Week Four: Aerial Photography

This Unit will:

  • Outline the history of the use of aerial photography in archaeology.
  • Explain the difference between vertical and oblique photography.
  • Recognise, list and describe the main type of mark detectable through aerial photography.
  • Describe how trends in modern imaging differ from traditional photography.
  • Indicate how remote imaging will develop in the future.
  • Outline the limitations to archaeological interpretation via aerial photographs.
  • List the reasons why aerial photography has lauded as one of the most important advances in archaeological survey.

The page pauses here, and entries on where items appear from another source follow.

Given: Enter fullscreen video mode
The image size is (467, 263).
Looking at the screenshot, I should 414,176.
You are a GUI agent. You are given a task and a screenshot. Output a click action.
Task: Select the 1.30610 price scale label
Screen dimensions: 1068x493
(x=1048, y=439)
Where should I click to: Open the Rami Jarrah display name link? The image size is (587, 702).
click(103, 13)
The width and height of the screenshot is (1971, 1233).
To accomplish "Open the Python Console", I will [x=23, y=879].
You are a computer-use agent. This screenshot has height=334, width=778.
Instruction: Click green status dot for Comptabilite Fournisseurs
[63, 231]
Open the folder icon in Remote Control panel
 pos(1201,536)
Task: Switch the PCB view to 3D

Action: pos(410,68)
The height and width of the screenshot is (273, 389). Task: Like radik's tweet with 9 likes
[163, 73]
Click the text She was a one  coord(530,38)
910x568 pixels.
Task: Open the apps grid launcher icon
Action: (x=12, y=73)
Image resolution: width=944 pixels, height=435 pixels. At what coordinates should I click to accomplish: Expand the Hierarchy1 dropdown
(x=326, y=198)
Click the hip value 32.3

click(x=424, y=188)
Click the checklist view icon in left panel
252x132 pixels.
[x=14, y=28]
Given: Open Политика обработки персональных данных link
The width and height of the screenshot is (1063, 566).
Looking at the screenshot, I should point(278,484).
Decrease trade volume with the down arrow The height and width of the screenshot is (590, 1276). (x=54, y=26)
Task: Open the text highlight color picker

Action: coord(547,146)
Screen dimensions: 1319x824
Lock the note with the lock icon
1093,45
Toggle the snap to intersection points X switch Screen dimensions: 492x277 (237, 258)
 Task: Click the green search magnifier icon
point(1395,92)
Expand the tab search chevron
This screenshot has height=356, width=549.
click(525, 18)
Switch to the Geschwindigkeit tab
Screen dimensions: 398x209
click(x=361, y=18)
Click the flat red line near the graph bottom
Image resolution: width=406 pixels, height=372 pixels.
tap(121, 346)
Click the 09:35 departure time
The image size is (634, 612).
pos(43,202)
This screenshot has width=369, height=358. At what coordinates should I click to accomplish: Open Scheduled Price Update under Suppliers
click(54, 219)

Week Five: Geophysical Survey

This Unit will:

  • Explain why it is important to recognise and survey sites before/instead of excavation.
  • Define the ‘Evaluation Process’.
  • List government, commercial and academic agencies currently undertaking geophysical survey work.
  • List and describe the principles involved in the most commonly used scientific, geophysical survey techniques.
  • Compare the uses and limitations of the above techniques.
  • Provide a description of other, less hi-tech, means of estimating underground features.
  • Compare their uses and limitations.

Week Six: Dating: Radiocarbon

Week Seven: Dating: Dendrochronology

Week Eight: Excavation

Week Nine: Studying Artefacts

Week Ten: Experimental and Ethnoarchaeology

Learning Outcomes

By the completion of this course, students should be able to:

  • Describe, providing definitions of terms, a series archaeological methods and techniques.
  • Compare the uses and limitations of one technique over another in different circumstances.
  • Match the appropriate technique to a relevant archaeological issue, question or material type.
  • List which government, commercial or academic agencies provide technical services in archaeology.